#### Your assignment:
Copy the part of the eggplant pizza recipe below that begins at the words "These low maintenance, plant-forward, low-carb, Keto, grain" and stops after "vitamins and minerals.".

Supplied passage section start

These low maintenance, plant-forward, low-carb, Keto, grain and gluten-free apps can be thrown together and ready-to-serve, in under 25 minutes.
Keto Eggplant Pizzas
These shareable eggplant pizzas 🍕 are so low maintenance, they practically make themselves! Just 3 main “ingredients”-ish (eggplant, tomato sauce, feta or goat/sheep cheese) and full of flavor– they’re a perfect way to get that pizza “feel” without the excess carbs, while adding fiber and vitamins and minerals.
Why goat/sheep cheese? It’s easier to digest and metabolize than cow dairy and most vegan cheeses which are highly processed.
- 1 medium-large eggplant 🍆
- Your favorite marinara sauce — we love Rao’s Homemade 🍅
- Sheep Manchego, goat cheddar, or goat feta 🧀
- Italian seasoning, or Sprinkle Seasoning by Bragg’s
- Fresh parsley and basil for added flavor and decor 🌿
Preheat the oven to 450 degrees. Cut eggplant into 1/2 inch thick medallions. You can leave the skin on, or remove it with a carrot peeler/paring knife prior to cutting, but each “pizza round” is easier to keep intact with the skin left on.

Supplied passage section end
Information given section start

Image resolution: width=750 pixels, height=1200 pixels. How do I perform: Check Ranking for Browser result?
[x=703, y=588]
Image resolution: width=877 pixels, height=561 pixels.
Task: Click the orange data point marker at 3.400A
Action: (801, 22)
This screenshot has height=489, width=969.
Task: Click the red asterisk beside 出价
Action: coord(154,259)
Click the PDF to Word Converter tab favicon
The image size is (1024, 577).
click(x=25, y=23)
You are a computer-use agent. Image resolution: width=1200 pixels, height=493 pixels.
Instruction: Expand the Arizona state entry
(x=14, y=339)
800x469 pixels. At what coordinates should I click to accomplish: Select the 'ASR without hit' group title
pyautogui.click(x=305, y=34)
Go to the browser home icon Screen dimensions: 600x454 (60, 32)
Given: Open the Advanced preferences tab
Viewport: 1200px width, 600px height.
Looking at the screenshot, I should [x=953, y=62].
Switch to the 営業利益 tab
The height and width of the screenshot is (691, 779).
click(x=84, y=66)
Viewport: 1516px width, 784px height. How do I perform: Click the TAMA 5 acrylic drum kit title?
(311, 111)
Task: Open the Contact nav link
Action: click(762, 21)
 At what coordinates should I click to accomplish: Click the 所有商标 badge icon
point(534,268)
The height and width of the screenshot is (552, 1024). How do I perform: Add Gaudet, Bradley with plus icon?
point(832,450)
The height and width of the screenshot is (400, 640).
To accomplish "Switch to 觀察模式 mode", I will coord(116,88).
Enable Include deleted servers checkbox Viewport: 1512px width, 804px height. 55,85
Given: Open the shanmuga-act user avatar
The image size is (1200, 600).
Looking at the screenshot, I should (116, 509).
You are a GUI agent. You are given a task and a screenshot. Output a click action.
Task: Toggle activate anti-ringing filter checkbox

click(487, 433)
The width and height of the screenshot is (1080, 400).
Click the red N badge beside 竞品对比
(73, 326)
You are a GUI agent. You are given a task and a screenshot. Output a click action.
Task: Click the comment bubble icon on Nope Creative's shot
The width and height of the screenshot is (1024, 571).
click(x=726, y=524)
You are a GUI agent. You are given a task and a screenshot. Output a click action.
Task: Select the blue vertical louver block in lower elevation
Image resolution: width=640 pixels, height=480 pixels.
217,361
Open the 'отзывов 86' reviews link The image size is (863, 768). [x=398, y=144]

Information given section end

#### Task solution:
These low maintenance, plant-forward, low-carb, Keto, grain and gluten-free apps can be thrown together and ready-to-serve, in under 25 minutes.
Keto Eggplant Pizzas
These shareable eggplant pizzas 🍕 are so low maintenance, they practically make themselves! Just 3 main “ingredients”-ish (eggplant, tomato sauce, feta or goat/sheep cheese) and full of flavor– they’re a perfect way to get that pizza “feel” without the excess carbs, while adding fiber and vitamins and minerals.